Assorted content for your weekend reading.
- Rachel West charts how higher wages and improved social supports can reduce crime rates and their resulting costs.
- Lana Payne comments on the glass ceiling still limiting the wages and opportunities available to women in the workplace. And Stephanie Langton highlights how a combination of student loan rules and income support clawbacks can stand in the way of students seeking to improve their education and career prospects.
- Pam Palmater discusses some of the more important areas where the Libs' planned inquiry into murdered and missing indigenous women looks to fall short of what's needed. And Jonathan Sas recognizes that there's far more to be done to respond to the recommendations of the Truth and Reconciliation Commission on residential schools and repair the damage from a legacy of discrimination against First Nations.
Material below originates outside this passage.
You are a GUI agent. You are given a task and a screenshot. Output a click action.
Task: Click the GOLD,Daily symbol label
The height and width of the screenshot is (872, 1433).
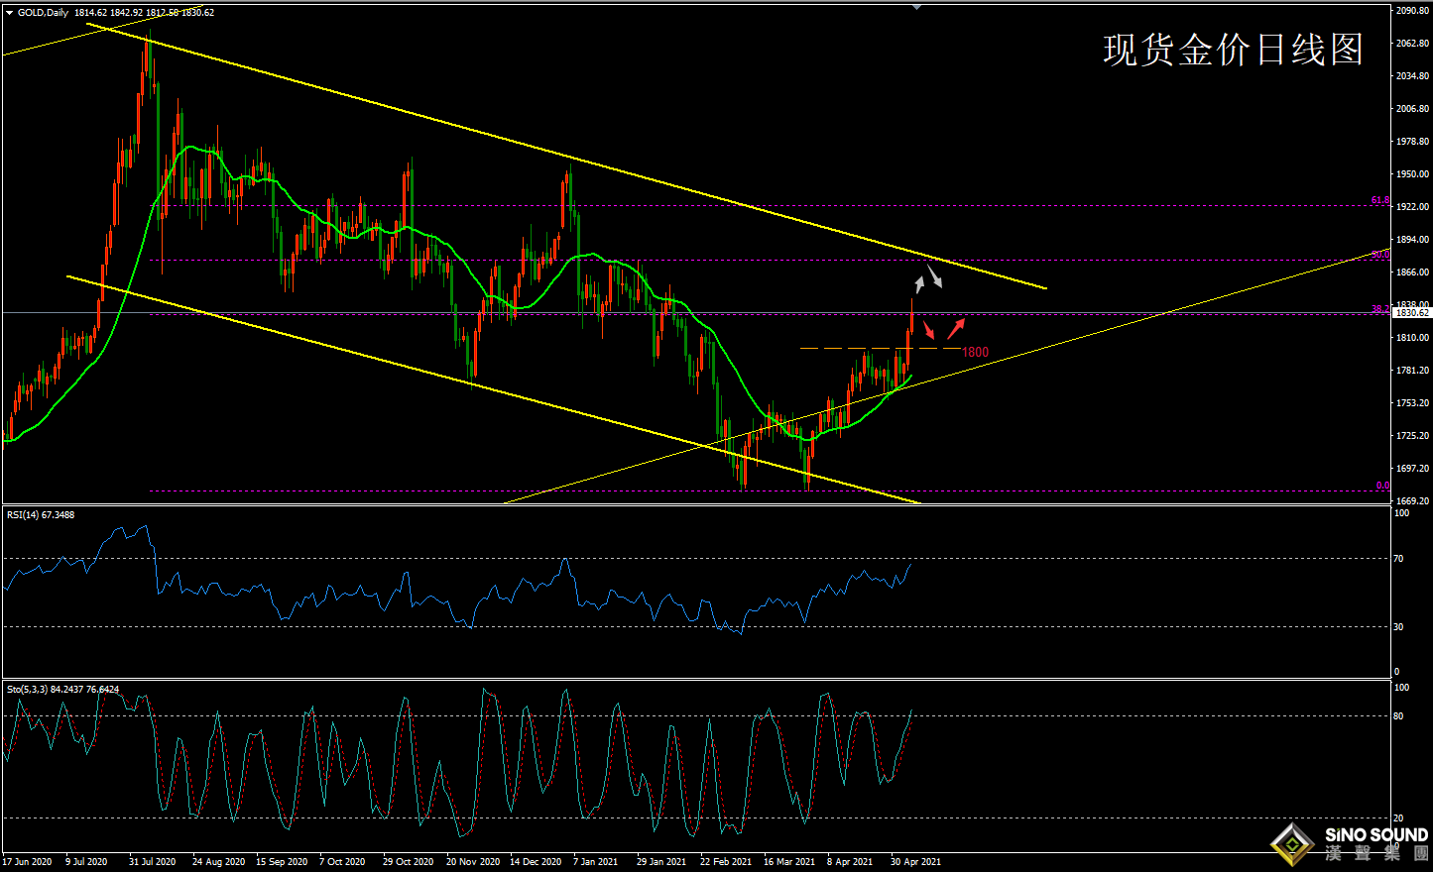(x=43, y=13)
- Carol Linnitt writes that two years after the Mount Polley tailings pond spill, British Columbia is far behind where it should be both in making up for the damage, and in preventing similar disasters from happening again. And Tara Scurr wonders why the province doesn't have any interest in protecting people's rights against corporate contamination.
- Meanwhile, D.C. Fraser reports that Saskatchewan's pattern of regular oil spills has continued this week - and that once again, a major operator's leak detection system did nothing to identify the problem. And Mike De Souza exposes the National Energy Board's undisclosed meetings with multiple corporate leaders to grease the skids for Energy East, while Jesse Feith notes that Montreal has no plans to deal with the aftermath of a major oil spill.
- Finally, Fran Quigley discusses the unconscionable prices being charged for prescription drugs which drive massive rents to big pharma for the product of research funded by the public.